[[ Given passage, beginning ]]
[Dixielandjazz] Cap Handy and the open air

ROBERT R. CALDER serapion at btinternet.com
Wed Nov 17 15:18:32 PST 2010


Two themes:


I have no idea whether the Cap Handy RCA LPs have been reissued, I have one with 
Doc Cheatham and Claude Hopkins and it's always seemed to me a bit tame. It 
never seems to get going. I gather his status as the last major New Orleans 
musician of a generation active in the 1930s was due to some disputes about his 
alto playing, about which some people were rude -- and that he suffered for not 
having been a clarinetist. Though he did gig on the instrument. The rave notices 
I remember from his heyday were all associated with performances on which he 
just got to let rip. 


As for the open air, I remember Billy Hunter, the outstandingly lyrical 
trumpeter in Ken Mathieson's CJO, enthusing about the open stage in the large 
city square (George Square) in Glasgow one year the Glasgow Jazz festival's 
former normal main venue was out of commission for serious restoration work. 
There were big crowds for the free music and the planned marquee was never 
erected because of the marvellous sunny weather. All week!
Billy's enthusiasm meant more because his lip wasn't well after putting his all 
into an amazing all-out band set in a physical context which pretty well needed 
and pretty well had two of him.
[[ Given passage, end ]]
[[ Data for analysis, beginning ]]
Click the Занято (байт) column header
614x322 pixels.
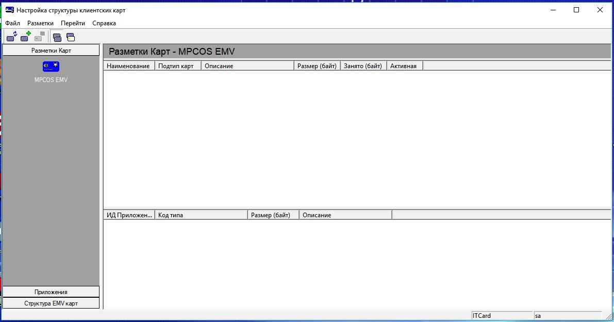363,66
[[ Data for analysis, end ]]
[[ Data for analysis, beginning ]]
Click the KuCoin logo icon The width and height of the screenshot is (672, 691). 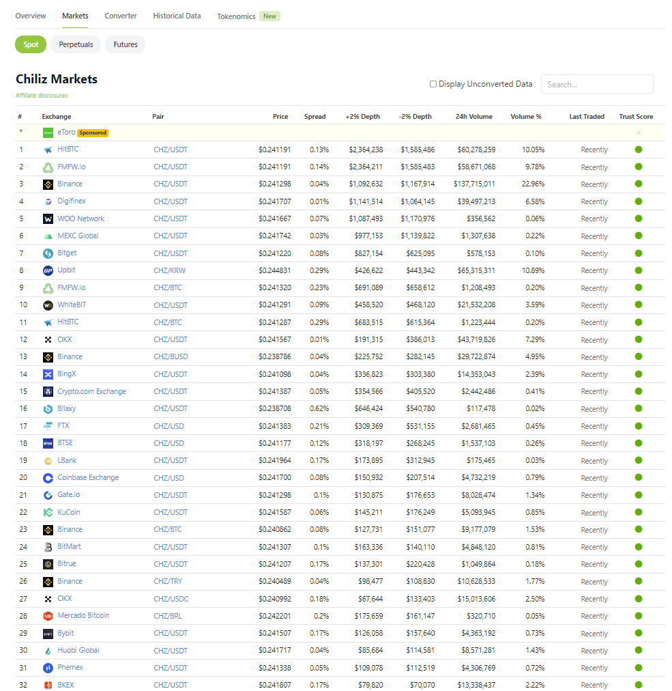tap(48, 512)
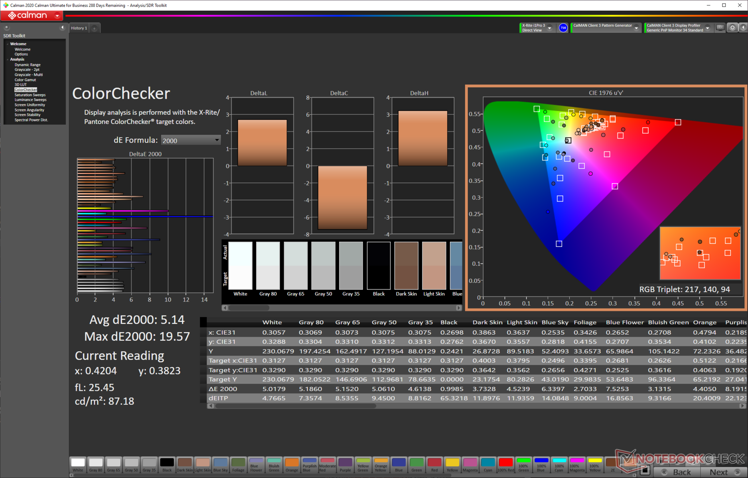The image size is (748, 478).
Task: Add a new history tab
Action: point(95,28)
[[ Data for analysis, end ]]
> [Assigned task 1] In the post on Cap Handy, rewrite the part starting with "I have no idea" and going on through "to let rip.", putting "prime" in place of "heyday".
> [Assigned task 2] Carry on the post about Cap Handy and the open air past its last sentence.
None of the tasks draws on the records.

> [Exercise output 1]
I have no idea whether the Cap Handy RCA LPs have been reissued, I have one with 
Doc Cheatham and Claude Hopkins and it's always seemed to me a bit tame. It 
never seems to get going. I gather his status as the last major New Orleans 
musician of a generation active in the 1930s was due to some disputes about his 
alto playing, about which some people were rude -- and that he suffered for not 
having been a clarinetist. Though he did gig on the instrument. The rave notices 
I remember from his prime were all associated with performances on which he 
just got to let rip.

> [Exercise output 2]
Lots of city centre crowd and after-work beer-drinking in the sunshine, and 
lunchtimes, and even girls in their middle teens on the bus talking about the 
jazz festival as a place to be. 

I don't know about the economics, the performances I heard and had reported to 
me were not just pleasing background music for strangers. 

It would be great if it could be done again. Without the couple of miles of 
sectarian parade which silenced one set by marching past for about an hour at 
least, and rescheduled to the Saturday afternoon because its original date 
coincided with the G8 economics conference (where Dubya fell off his bike in the 
grounds of the venue) and the police detached to guard him and others were also 
required for the parade ....
There was of course no police detail at the jazz. I did see a couple of happy 
looking cops in shirtsleeves strolling where the music could be heard.